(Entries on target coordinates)
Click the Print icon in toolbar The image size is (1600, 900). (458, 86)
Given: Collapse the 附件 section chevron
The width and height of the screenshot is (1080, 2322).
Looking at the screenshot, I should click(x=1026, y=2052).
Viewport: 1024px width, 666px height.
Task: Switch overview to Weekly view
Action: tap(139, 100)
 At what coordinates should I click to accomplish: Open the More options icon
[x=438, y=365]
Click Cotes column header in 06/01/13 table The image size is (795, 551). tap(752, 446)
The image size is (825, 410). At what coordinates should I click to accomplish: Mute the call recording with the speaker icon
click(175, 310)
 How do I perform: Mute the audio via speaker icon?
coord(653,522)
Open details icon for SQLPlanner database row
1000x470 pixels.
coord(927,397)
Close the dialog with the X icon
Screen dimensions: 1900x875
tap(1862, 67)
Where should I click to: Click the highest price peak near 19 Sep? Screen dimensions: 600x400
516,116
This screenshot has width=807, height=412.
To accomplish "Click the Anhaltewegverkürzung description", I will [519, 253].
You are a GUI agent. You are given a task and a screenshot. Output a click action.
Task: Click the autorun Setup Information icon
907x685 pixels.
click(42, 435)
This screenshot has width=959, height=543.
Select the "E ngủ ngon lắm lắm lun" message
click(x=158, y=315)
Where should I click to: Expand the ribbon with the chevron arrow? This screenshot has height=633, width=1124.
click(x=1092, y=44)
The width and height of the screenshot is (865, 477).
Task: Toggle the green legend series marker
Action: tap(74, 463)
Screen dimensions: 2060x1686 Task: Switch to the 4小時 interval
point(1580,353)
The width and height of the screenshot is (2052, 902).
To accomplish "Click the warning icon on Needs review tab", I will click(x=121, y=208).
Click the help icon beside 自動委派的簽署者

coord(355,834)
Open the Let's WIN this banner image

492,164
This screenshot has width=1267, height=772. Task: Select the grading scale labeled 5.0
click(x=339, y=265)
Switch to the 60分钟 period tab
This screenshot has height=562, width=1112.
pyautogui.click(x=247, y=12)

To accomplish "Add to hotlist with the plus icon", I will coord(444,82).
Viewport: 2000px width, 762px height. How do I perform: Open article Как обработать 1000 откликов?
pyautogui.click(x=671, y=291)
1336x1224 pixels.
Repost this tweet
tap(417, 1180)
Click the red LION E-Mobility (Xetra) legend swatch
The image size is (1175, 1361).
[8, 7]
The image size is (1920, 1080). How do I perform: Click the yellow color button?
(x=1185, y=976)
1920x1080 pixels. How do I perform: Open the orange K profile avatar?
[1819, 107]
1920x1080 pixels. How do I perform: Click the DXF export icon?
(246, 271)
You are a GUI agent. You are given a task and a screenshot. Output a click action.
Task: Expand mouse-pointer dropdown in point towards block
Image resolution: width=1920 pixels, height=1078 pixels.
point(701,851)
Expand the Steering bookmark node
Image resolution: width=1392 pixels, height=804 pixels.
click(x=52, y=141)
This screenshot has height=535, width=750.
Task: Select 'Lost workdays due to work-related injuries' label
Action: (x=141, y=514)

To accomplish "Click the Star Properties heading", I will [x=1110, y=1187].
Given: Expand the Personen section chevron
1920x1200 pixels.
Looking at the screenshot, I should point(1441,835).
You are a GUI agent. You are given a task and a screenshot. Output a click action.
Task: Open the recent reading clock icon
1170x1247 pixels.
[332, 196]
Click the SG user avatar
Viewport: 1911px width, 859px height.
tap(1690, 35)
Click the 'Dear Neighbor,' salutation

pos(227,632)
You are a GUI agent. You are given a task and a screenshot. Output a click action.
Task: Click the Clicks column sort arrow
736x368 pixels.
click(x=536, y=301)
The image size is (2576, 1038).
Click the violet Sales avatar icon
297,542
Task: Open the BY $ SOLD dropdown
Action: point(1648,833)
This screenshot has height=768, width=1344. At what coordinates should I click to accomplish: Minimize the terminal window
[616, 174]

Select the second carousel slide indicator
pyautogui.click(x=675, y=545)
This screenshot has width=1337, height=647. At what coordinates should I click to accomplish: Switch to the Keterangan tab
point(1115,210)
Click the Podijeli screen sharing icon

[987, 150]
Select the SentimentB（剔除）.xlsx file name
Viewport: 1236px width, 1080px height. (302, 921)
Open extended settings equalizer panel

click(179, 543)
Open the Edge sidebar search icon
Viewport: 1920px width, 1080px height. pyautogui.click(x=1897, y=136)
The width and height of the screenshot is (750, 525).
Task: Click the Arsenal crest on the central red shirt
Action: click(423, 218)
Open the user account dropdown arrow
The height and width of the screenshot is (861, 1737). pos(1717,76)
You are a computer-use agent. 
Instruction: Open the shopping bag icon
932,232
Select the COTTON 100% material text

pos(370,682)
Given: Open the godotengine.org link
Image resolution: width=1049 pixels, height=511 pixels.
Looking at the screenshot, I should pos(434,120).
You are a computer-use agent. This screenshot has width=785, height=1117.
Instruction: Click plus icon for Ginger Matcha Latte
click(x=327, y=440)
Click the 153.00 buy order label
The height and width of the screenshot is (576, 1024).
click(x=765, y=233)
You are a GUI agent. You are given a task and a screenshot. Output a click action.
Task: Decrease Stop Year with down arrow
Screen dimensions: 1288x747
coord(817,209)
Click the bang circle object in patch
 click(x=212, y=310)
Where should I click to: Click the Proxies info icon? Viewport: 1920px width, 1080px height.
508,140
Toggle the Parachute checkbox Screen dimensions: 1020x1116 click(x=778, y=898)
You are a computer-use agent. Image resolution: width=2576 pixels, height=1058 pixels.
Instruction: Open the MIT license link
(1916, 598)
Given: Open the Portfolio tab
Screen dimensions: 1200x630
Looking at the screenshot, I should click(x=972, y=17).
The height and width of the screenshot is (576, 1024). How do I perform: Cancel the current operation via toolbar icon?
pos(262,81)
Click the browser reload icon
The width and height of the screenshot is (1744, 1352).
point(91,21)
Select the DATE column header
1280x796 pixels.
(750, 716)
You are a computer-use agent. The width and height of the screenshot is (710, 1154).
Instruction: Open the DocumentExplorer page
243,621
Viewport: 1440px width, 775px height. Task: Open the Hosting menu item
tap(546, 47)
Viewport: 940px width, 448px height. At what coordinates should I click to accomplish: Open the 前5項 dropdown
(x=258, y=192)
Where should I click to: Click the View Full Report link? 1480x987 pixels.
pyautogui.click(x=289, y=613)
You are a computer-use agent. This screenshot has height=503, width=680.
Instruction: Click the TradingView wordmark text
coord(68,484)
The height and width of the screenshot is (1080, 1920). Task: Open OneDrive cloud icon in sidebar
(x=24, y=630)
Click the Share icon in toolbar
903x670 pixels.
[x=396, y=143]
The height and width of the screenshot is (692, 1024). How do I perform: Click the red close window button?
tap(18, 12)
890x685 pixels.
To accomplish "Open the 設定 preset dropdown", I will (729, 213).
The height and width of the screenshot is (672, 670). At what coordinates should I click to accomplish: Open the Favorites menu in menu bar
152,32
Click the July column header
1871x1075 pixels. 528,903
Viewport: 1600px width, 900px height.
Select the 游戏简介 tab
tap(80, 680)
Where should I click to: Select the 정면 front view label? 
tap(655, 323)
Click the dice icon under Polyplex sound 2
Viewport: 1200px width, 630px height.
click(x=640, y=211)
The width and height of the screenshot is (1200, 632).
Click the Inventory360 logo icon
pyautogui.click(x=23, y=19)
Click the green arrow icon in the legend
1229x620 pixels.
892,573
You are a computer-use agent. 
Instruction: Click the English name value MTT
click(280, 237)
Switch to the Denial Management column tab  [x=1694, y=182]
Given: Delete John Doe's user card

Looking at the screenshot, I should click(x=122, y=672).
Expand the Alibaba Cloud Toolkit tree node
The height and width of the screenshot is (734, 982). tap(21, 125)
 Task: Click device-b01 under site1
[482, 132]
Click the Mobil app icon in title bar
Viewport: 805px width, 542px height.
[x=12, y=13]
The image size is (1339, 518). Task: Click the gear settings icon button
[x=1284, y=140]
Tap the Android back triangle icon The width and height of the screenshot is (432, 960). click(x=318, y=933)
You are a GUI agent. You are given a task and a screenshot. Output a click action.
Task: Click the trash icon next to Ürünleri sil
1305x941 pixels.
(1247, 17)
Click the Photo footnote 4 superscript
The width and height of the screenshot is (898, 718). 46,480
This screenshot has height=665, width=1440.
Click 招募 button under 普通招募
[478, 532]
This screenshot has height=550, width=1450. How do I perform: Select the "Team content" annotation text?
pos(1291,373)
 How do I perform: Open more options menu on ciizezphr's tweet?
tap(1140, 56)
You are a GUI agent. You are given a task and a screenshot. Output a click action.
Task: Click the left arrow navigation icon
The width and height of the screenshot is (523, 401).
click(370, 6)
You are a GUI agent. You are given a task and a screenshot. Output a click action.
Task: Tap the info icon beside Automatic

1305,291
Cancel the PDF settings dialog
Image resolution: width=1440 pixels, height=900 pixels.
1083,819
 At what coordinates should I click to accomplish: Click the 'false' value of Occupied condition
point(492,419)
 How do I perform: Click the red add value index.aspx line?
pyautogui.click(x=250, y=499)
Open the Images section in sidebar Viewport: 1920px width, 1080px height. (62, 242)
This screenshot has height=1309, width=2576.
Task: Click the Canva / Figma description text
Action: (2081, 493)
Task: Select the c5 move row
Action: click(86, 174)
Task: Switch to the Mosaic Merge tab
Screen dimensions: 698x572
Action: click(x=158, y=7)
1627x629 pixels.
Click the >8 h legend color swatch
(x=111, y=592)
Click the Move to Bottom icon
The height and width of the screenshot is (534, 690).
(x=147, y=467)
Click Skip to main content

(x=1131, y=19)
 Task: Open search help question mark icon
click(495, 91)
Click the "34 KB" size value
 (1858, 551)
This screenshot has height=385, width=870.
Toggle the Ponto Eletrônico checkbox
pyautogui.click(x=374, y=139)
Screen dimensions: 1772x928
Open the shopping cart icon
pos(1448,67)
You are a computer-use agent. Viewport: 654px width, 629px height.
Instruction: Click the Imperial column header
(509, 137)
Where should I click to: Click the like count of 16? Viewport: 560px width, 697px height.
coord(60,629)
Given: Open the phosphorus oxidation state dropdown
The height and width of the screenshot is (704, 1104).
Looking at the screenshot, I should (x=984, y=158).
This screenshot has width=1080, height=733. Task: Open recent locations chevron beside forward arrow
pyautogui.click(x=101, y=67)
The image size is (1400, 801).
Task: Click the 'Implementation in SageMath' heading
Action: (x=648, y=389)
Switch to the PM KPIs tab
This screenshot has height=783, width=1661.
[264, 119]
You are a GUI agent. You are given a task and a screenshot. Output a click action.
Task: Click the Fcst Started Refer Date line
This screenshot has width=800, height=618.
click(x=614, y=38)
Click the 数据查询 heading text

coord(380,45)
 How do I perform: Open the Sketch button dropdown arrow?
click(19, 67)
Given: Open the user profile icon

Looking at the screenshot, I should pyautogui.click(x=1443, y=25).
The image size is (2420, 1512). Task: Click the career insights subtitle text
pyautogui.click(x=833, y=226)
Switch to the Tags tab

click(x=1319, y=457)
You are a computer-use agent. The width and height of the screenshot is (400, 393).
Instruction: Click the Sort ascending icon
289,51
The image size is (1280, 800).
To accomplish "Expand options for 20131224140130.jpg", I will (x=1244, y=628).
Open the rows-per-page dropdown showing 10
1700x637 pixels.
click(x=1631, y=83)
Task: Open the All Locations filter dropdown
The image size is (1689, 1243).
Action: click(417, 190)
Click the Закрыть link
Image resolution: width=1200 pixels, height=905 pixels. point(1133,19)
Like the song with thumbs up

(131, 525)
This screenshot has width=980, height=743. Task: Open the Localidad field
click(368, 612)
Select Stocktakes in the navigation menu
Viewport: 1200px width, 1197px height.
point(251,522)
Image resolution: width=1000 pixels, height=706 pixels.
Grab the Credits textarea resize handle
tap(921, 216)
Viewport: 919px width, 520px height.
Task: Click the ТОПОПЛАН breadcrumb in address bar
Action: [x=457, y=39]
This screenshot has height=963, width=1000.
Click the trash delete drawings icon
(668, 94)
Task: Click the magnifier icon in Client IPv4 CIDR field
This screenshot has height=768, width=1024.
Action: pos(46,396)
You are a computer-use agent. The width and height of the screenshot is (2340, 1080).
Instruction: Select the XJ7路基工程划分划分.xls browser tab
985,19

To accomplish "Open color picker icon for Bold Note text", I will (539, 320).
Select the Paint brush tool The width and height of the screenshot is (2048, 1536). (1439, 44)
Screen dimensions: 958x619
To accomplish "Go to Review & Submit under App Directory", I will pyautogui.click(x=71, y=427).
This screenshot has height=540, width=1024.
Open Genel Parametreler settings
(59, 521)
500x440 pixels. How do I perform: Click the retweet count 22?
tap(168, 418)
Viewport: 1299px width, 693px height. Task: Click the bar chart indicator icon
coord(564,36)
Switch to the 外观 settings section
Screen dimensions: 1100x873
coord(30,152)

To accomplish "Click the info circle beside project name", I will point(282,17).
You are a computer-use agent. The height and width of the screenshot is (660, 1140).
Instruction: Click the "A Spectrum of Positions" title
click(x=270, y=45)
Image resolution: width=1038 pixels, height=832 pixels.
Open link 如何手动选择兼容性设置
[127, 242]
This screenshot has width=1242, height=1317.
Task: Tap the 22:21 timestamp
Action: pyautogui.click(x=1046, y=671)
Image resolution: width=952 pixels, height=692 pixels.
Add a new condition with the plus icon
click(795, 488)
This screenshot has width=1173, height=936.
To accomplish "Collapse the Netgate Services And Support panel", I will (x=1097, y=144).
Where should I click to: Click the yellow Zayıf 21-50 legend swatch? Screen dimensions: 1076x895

**INSTRUCTIONS FOR THE TASK:**
Copy out the items word for word, starting with the line that contains "This screenshot has width=807, height=412." and going on through the line that contains "will [519, 253].".

**TASK SOLUTION:**
This screenshot has width=807, height=412.
To accomplish "Click the Anhaltewegverkürzung description", I will [519, 253].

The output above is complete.